Chun-Yi Su of Blacksburg, Va., a doctoral candidate from Virginia Tech's Department of Computer Science has been selected for the prestigious Lawrence Scholar Program at Lawrence Livermore National Laboratory.

Founded in 1952, the Lawrence Scholar Program recruits new scientific and engineering talent from the world's leading universities. Appointed candidates work closely with their academic thesis advisor and a technical mentor within the scholar program.

One of a dozen doctoral students to be selected nation-wide, Su will be provided a monthly salary, totaling approximately $200,000 for a total four-year period. He will work 25 hours per week in the laboratory, while also maintaining full-time enrollment at Virginia Tech.

"This is a wonderful opportunity for Chun-Yi [Su] and an honor for our department to have a student involved in such a selective program at one of our prestigious national labs," said Barbara Ryder, the J. Byron Maupin Professor of Engineering and the department head of computer science, part of the Virginia Tech College of Engineering.

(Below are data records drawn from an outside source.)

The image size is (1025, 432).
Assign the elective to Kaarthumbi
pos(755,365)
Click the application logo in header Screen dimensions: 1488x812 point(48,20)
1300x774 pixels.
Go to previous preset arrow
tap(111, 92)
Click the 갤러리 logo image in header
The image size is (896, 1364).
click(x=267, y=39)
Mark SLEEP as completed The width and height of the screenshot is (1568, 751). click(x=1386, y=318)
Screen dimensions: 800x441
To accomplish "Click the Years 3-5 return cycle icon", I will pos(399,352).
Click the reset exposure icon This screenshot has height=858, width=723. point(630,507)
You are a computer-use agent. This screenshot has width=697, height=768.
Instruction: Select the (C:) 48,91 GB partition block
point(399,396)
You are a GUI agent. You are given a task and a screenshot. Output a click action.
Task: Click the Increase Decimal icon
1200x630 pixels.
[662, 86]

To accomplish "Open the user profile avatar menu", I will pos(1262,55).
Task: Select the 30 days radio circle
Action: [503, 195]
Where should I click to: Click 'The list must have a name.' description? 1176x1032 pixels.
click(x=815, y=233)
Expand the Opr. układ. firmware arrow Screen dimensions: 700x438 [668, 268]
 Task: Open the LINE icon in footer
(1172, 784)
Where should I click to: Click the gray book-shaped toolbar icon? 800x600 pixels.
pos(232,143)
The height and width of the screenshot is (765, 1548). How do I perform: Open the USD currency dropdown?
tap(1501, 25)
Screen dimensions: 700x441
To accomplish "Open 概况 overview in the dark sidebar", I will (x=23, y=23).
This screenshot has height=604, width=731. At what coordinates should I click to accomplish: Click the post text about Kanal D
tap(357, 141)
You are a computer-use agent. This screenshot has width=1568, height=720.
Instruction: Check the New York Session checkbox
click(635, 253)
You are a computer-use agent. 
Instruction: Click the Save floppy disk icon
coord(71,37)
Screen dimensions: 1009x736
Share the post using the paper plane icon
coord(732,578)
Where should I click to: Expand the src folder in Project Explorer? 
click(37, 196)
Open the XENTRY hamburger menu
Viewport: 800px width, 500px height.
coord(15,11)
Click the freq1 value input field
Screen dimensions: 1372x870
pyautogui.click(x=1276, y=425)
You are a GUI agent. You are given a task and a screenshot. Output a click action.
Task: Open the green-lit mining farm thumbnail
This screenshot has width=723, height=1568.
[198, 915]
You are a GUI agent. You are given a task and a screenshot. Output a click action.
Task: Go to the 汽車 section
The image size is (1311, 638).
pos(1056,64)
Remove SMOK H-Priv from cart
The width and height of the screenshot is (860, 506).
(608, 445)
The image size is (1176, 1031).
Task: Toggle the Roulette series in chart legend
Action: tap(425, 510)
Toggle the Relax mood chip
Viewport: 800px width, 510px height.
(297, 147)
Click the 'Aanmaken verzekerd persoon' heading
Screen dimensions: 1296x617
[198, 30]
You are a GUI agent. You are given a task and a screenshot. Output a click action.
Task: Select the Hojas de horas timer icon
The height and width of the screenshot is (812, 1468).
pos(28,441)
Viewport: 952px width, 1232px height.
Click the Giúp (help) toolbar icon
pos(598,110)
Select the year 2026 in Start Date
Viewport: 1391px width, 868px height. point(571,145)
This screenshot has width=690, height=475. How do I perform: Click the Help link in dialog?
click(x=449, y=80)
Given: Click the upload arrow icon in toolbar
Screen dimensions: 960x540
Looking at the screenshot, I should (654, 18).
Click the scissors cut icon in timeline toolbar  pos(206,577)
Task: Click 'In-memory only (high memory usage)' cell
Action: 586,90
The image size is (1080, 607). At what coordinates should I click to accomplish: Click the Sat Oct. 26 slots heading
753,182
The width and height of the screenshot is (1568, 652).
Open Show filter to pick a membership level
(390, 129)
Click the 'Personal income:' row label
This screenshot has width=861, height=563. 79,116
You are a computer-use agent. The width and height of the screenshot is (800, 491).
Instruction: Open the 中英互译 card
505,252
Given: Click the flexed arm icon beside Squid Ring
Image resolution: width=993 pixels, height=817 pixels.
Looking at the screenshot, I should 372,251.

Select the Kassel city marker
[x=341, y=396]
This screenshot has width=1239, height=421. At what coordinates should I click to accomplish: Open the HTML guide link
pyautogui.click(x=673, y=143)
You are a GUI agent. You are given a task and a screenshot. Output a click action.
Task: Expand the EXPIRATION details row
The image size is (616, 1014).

The doctoral candidate will focus his research on memory locality models for supercomputers while completing his thesis.

"Modern supercomputers are energy/power monsters," said Su. "Running a top-10 supercomputer uses up 20 million watts and costs $10 million per year. Data movement and memory consume 40 percent to 60 percent of the power source. Data locality is key to improving performance and reducing power consumption of systems."

"The scholarship will provide him [Su] access to cutting edge hardware and software unavailable anywhere else in the world," said Kirk Cameron, a professor of computer science and a research fellow in the College of Engineering. "The opportunity will enable him to develop techniques optimizing emerging architectures that will become common in the next three to five years."

Cameron is Su's academic thesis advisor and director of the both the SCAlable Performance Laboratory, or SCAPE for short, and Center for High-End Computing at Virginia Tech in which Su works and utilizes emerging technologies to research the design, analysis, and improvement of scalable systems and applications.

Su received the 2012 best poster award at the annual Lawrence Livermore National Laboratory Student Poster Symposium. And in 2011, Su completed an internship at Pacific Northwest National Lab where he worked to develop a MODA, short for Memory Centric Performance Analysis tool. MODA is designed to instrument, collect, and analyze streams of memory requests on high performance computing systems.

Su received his bachelor's degree in computer science from the National Chiao Tung University, Taiwan and a master's in computer engineering from the National Cheng Kung University, Taiwan.

"His [Su's] work in the laboratory will directly improve the systems we use today to simulate the effects of global warming, model human gene sequences, and develop alternative energy technologies," said Edgar A. Leon, computer scientist and Su's technical mentor at Lawrence Livermore.

The findings of Su's research will be presented at the Virginia Tech colloquia series to an audience of faculty and students. At the national laboratory, the research will be disseminated through yearly seminars for laboratory scientists, postdoctoral appointees, and students. Additionally, the resulting software will be released to the high performance computing tools community for both feedback and broader impact.